Red cell and plasma cholinesterase activities in microsamples of human and animal blood determined simultaneously by a modified acetylthiocholine/DTNB procedure

Abstract

A modification of the acetylthiocholine/DTNB method has been developed for the simultaneous determination of red cell and plasma cholinesterases in samples of only 0.01–0.03 ml of whole human and animal blood, using a relatively short incubation period of 10 min and an incubation temperature of 30°C. In contrast to many other micromethods, these test conditions allow activity determinations of cholinesterases inhibited by insecticidal carbamates in vivo, because decarbamylation of the enzymes after dilution is comparatively low after 10 min at 30°C. Human blood cholinesterases are assayed with propionylthiocholine, whereas for blood samples of various laboratory animals acetylthiocholine was found to be the better substrate.

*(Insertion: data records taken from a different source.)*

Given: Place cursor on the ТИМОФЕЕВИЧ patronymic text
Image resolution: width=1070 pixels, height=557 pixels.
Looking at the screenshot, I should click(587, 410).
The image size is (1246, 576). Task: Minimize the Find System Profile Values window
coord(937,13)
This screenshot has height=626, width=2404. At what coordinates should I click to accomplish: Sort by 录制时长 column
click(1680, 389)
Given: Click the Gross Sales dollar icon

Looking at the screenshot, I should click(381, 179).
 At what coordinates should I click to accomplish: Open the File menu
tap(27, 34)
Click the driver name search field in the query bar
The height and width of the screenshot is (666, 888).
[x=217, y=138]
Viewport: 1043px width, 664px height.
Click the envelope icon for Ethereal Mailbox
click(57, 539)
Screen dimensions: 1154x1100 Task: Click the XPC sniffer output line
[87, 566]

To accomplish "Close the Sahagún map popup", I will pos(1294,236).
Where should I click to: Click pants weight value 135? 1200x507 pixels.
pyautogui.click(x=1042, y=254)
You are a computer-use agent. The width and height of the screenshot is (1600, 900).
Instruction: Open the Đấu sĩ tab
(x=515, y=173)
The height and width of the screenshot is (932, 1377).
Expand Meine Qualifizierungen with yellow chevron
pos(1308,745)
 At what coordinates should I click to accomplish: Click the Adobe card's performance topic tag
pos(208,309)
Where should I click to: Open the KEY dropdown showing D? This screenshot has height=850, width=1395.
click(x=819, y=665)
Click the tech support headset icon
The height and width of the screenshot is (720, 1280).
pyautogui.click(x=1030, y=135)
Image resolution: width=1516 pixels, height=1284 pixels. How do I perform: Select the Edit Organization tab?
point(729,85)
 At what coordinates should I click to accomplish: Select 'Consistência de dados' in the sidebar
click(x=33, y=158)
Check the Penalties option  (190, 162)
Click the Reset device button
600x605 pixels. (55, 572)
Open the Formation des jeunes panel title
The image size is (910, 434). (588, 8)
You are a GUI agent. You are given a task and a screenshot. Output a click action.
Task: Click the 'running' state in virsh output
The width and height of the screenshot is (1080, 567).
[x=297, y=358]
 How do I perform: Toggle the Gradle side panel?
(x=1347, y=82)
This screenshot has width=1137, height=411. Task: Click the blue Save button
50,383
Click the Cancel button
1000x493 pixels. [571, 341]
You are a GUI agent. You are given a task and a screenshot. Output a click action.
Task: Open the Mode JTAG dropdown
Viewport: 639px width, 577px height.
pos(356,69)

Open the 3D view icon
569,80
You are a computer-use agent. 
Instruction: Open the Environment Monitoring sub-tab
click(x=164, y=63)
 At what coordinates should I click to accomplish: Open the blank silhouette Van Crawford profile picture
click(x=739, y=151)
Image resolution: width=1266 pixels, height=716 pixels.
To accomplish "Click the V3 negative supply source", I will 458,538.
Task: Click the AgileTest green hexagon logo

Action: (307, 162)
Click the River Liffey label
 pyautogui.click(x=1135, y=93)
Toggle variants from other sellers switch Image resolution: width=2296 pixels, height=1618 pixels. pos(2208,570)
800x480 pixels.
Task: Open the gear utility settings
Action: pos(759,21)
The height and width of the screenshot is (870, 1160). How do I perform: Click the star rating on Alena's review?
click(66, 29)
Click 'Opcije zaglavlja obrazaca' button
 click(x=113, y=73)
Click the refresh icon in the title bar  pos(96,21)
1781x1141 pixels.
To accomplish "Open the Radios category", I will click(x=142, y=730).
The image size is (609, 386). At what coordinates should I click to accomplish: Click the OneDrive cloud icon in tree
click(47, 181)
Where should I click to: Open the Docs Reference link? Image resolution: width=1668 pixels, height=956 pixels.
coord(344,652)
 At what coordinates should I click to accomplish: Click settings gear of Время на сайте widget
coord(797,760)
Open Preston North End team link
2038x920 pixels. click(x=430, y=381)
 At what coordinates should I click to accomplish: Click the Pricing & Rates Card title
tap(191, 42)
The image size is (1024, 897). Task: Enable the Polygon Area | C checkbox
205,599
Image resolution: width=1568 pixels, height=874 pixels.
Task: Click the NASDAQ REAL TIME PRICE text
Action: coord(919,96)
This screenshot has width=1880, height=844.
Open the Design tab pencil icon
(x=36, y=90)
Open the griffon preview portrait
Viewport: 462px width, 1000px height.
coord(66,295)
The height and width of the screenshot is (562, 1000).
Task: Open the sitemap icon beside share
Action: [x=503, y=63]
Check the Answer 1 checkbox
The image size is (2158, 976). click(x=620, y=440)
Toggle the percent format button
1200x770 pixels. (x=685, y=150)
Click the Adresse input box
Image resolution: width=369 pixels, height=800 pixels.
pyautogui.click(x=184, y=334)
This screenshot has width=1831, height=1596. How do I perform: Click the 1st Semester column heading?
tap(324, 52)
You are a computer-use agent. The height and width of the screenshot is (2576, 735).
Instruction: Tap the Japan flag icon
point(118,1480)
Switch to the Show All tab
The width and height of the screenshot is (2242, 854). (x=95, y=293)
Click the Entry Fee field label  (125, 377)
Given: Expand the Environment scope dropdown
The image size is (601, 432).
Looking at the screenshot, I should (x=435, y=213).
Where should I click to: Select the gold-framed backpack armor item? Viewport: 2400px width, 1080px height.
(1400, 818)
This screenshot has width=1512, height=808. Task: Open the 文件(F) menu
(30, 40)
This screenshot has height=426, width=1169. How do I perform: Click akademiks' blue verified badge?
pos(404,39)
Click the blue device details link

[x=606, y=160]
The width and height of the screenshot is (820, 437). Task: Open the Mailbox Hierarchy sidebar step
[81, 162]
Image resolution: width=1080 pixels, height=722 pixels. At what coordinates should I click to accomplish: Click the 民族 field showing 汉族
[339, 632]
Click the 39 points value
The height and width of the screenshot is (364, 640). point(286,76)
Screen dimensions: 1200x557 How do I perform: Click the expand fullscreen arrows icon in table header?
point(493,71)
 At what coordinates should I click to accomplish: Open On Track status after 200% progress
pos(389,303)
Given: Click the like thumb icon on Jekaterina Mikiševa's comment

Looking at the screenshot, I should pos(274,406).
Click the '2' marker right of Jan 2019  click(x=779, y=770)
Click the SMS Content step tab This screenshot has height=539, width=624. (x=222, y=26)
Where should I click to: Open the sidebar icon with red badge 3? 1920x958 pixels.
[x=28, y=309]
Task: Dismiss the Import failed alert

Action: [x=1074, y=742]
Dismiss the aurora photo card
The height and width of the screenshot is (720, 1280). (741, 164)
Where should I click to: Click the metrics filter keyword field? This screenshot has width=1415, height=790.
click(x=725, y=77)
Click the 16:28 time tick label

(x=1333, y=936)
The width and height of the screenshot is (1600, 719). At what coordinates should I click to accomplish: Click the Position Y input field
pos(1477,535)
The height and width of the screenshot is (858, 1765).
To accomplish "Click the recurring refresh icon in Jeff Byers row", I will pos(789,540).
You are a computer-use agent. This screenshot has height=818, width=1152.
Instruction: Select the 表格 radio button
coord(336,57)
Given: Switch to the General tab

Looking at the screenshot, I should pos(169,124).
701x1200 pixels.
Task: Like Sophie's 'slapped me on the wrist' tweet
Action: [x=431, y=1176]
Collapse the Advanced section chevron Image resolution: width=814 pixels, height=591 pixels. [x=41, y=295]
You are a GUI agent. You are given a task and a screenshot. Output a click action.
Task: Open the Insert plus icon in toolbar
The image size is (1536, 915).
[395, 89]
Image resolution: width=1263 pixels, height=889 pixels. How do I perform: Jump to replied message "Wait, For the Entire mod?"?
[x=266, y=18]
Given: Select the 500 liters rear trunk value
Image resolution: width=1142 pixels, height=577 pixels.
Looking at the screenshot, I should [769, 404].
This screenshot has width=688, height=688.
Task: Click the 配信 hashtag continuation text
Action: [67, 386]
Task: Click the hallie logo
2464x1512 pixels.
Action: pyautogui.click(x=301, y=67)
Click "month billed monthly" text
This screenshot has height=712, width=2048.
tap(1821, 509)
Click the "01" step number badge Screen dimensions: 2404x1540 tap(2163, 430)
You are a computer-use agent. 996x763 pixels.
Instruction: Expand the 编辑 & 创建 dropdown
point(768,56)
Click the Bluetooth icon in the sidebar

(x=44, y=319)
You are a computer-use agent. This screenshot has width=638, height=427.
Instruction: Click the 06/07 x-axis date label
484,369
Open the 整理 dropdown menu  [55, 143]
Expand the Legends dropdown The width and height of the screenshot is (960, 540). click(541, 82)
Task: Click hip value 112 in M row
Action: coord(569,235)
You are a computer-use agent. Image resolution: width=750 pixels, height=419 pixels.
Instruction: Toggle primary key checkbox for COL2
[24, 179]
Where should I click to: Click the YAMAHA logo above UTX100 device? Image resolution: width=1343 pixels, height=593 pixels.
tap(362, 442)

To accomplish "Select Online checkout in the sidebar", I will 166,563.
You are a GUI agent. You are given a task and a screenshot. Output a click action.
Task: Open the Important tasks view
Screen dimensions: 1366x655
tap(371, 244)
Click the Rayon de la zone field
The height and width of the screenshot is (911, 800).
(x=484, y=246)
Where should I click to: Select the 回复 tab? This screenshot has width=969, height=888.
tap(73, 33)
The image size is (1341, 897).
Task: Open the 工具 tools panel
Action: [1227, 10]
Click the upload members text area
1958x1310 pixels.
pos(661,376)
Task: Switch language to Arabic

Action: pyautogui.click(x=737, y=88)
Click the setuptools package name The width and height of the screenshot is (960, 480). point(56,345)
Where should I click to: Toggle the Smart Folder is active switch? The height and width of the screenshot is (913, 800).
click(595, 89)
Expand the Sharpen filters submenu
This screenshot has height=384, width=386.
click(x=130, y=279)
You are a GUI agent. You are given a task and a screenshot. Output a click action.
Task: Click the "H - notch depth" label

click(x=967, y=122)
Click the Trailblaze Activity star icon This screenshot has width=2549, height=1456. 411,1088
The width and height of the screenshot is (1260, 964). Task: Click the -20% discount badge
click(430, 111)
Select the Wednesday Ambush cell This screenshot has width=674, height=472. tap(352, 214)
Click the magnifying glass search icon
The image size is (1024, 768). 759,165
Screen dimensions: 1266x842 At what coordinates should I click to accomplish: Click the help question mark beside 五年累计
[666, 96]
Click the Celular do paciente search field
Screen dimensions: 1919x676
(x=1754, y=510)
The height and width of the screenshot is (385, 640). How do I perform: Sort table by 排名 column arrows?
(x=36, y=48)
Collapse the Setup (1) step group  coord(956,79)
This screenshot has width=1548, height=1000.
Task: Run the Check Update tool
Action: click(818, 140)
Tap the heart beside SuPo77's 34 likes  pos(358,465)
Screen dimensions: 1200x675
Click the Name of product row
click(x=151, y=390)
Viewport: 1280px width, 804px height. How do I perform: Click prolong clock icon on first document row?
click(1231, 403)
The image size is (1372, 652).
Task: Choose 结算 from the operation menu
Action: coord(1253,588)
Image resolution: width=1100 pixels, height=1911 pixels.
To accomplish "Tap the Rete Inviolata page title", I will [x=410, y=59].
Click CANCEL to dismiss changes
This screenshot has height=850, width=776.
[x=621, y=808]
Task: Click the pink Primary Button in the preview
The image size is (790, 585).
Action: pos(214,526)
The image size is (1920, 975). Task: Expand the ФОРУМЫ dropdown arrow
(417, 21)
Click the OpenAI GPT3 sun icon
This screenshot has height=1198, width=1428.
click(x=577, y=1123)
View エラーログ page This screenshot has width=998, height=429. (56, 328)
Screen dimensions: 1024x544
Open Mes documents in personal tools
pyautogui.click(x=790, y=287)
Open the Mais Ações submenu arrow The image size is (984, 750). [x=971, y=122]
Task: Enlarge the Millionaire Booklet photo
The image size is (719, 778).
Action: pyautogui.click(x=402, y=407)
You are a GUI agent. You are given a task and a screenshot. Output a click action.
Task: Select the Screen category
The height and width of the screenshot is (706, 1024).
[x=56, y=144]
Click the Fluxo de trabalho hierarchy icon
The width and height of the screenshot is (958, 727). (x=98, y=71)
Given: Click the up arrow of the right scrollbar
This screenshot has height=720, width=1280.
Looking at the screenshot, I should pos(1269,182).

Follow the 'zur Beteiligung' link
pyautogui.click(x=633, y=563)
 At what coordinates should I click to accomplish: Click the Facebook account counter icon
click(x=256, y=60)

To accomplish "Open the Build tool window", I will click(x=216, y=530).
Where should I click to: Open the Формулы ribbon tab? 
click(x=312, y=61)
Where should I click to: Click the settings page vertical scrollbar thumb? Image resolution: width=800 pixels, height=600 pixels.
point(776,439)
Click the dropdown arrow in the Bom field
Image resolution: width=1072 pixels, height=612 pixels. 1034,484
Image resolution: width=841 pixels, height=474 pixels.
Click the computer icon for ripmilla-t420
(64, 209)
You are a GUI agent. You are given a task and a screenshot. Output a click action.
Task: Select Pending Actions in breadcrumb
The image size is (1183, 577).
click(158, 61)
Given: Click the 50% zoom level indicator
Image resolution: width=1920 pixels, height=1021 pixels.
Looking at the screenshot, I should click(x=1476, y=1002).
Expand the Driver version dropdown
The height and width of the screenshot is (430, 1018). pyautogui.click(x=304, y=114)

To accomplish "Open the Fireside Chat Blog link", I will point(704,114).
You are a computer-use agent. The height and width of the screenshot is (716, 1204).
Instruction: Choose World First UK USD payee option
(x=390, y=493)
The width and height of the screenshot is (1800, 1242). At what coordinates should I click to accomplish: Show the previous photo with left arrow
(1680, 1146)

The experimental procedure of this micromethod is based on two cholinesterase measurements, of which the first determines total activity in whole blood, and the second, plasma cholinesterase activity alone. Erythrocyte cholinesterase activity is determined by subtraction. Normal activity values of the enzymes in red cells, plasma, and brain are given for a variety of species, and a few in vivo inhibition data after organophosphate and carbamate poisoning are also presented.